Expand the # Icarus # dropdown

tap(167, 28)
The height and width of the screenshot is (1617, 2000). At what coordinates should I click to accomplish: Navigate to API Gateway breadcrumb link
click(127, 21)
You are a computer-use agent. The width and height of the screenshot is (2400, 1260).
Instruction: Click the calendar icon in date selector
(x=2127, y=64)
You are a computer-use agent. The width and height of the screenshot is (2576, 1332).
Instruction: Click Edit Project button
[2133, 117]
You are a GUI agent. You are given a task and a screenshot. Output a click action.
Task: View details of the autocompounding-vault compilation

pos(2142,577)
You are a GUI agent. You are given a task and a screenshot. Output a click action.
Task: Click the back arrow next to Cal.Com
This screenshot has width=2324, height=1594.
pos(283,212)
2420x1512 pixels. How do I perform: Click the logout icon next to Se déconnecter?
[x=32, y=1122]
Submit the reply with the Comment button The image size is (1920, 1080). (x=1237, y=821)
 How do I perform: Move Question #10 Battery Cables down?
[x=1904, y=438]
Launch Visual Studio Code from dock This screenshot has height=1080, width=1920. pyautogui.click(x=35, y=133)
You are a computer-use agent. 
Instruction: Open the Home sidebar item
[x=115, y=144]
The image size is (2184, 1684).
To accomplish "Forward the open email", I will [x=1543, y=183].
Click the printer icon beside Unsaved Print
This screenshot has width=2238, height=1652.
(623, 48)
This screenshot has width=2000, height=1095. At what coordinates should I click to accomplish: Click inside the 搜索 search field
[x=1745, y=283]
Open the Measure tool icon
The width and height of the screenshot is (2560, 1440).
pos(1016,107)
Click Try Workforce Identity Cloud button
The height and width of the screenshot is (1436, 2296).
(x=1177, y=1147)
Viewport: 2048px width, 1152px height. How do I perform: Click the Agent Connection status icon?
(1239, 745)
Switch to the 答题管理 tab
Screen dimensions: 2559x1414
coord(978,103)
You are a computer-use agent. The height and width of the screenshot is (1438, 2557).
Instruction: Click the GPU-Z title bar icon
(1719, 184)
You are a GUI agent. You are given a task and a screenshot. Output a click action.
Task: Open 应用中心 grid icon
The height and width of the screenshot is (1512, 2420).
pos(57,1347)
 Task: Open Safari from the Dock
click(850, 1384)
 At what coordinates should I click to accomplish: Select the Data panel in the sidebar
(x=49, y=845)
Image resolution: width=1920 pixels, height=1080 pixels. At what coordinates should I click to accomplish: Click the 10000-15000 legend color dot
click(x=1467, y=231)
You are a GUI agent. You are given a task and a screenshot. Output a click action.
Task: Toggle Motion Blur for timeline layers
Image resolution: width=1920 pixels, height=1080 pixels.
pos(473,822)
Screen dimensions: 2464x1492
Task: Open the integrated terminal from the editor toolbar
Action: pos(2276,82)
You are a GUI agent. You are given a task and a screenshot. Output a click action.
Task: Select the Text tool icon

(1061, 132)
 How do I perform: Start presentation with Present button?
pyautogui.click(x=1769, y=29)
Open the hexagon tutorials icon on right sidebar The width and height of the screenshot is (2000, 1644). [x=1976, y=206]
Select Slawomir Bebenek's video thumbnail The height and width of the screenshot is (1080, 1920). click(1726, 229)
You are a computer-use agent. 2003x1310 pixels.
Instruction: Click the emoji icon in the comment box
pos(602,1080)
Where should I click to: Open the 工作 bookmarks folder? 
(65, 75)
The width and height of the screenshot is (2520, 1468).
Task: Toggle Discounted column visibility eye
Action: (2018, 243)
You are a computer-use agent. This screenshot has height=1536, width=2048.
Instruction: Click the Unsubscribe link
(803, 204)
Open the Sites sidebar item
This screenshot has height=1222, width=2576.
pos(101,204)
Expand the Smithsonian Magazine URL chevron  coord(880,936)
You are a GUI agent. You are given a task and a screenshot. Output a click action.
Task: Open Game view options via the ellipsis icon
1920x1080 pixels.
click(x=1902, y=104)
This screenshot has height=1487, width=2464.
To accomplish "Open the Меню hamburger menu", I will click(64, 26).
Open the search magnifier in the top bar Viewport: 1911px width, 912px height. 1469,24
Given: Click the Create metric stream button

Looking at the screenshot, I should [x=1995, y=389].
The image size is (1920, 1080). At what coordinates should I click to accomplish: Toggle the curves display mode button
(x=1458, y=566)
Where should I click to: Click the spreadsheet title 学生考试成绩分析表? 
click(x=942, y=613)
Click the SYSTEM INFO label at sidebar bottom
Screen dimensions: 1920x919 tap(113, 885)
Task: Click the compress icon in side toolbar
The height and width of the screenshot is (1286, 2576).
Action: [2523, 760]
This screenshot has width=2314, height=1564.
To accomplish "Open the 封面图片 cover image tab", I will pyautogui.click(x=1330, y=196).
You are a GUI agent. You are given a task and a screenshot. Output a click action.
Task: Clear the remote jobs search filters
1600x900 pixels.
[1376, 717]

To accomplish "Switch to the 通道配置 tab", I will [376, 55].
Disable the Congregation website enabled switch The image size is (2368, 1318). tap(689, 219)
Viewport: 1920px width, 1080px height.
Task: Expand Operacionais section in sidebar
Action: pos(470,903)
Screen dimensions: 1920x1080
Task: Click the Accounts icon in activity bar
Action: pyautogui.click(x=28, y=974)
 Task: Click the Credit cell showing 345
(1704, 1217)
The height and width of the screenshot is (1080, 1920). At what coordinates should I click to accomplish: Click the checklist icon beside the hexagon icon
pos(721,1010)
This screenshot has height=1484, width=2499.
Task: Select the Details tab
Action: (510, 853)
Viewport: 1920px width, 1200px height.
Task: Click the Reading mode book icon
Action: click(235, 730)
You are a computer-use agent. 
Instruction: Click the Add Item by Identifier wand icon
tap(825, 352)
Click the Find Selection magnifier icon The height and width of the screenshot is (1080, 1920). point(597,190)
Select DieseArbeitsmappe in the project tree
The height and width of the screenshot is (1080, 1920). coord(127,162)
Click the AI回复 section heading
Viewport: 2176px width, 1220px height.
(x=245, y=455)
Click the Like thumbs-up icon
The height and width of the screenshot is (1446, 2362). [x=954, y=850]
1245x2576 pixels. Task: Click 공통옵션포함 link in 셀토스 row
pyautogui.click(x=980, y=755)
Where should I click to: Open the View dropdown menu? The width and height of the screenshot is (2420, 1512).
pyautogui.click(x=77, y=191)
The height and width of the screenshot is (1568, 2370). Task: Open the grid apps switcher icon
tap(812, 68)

(Task brief): Would you output, from the records above, exactly the run of lines that starts at the line containing "Task: View details" and ends at the line containing "Click Try Workforce Identity Cloud button", and only that run?

(Output of the exercise):
Task: View details of the autocompounding-vault compilation

pos(2142,577)
You are a GUI agent. You are given a task and a screenshot. Output a click action.
Task: Click the back arrow next to Cal.Com
This screenshot has width=2324, height=1594.
pos(283,212)
2420x1512 pixels. How do I perform: Click the logout icon next to Se déconnecter?
[x=32, y=1122]
Submit the reply with the Comment button The image size is (1920, 1080). (x=1237, y=821)
 How do I perform: Move Question #10 Battery Cables down?
[x=1904, y=438]
Launch Visual Studio Code from dock This screenshot has height=1080, width=1920. pyautogui.click(x=35, y=133)
You are a computer-use agent. 
Instruction: Open the Home sidebar item
[x=115, y=144]
The image size is (2184, 1684).
To accomplish "Forward the open email", I will [x=1543, y=183].
Click the printer icon beside Unsaved Print
This screenshot has width=2238, height=1652.
(623, 48)
This screenshot has width=2000, height=1095. At what coordinates should I click to accomplish: Click inside the 搜索 search field
[x=1745, y=283]
Open the Measure tool icon
The width and height of the screenshot is (2560, 1440).
pos(1016,107)
Click Try Workforce Identity Cloud button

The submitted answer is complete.